___ Information given ___
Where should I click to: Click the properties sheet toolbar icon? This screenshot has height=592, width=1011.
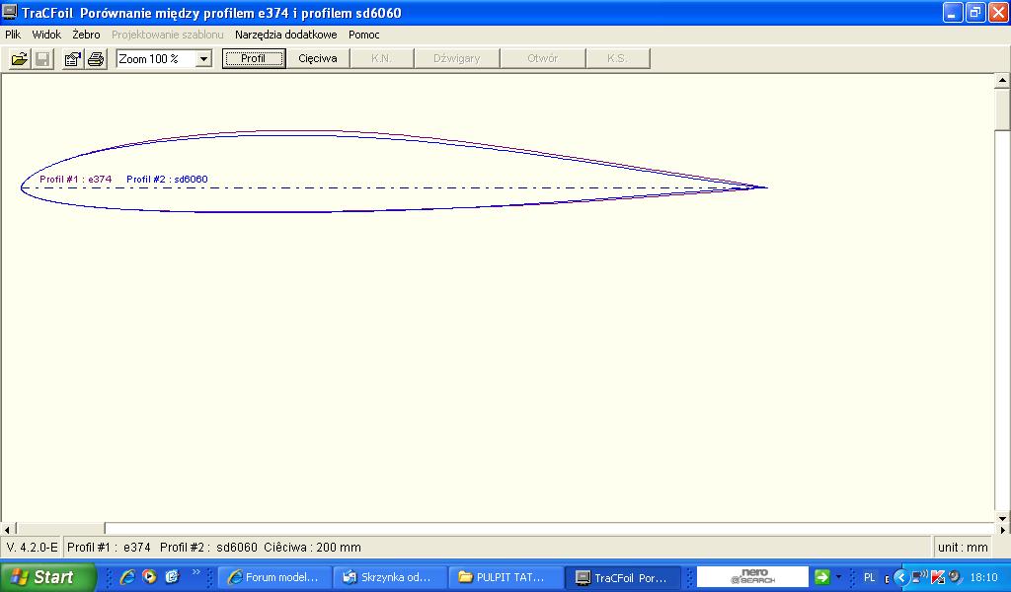tap(72, 59)
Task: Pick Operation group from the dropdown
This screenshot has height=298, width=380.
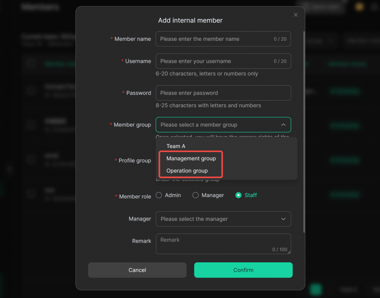Action: coord(187,171)
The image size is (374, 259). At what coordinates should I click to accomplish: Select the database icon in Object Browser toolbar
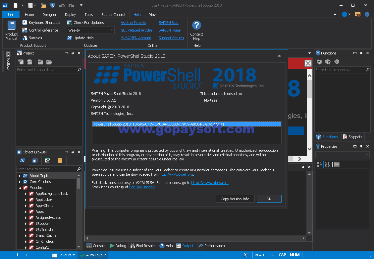[60, 161]
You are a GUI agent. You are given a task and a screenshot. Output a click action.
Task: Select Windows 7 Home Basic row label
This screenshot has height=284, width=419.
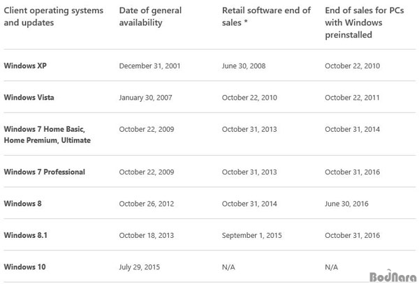[47, 135]
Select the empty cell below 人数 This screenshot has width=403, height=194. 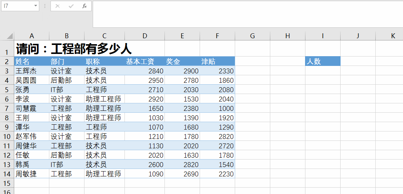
___
=== What to do ===
Would you restate word for word only the lines from the line with "Task: Select Windows 7 Home Basic row label" to the last line above, with the pictures left out?

=== Answer to this exercise ===
Task: Select Windows 7 Home Basic row label
This screenshot has height=284, width=419.
[47, 135]
Select the empty cell below 人数 This screenshot has width=403, height=194. 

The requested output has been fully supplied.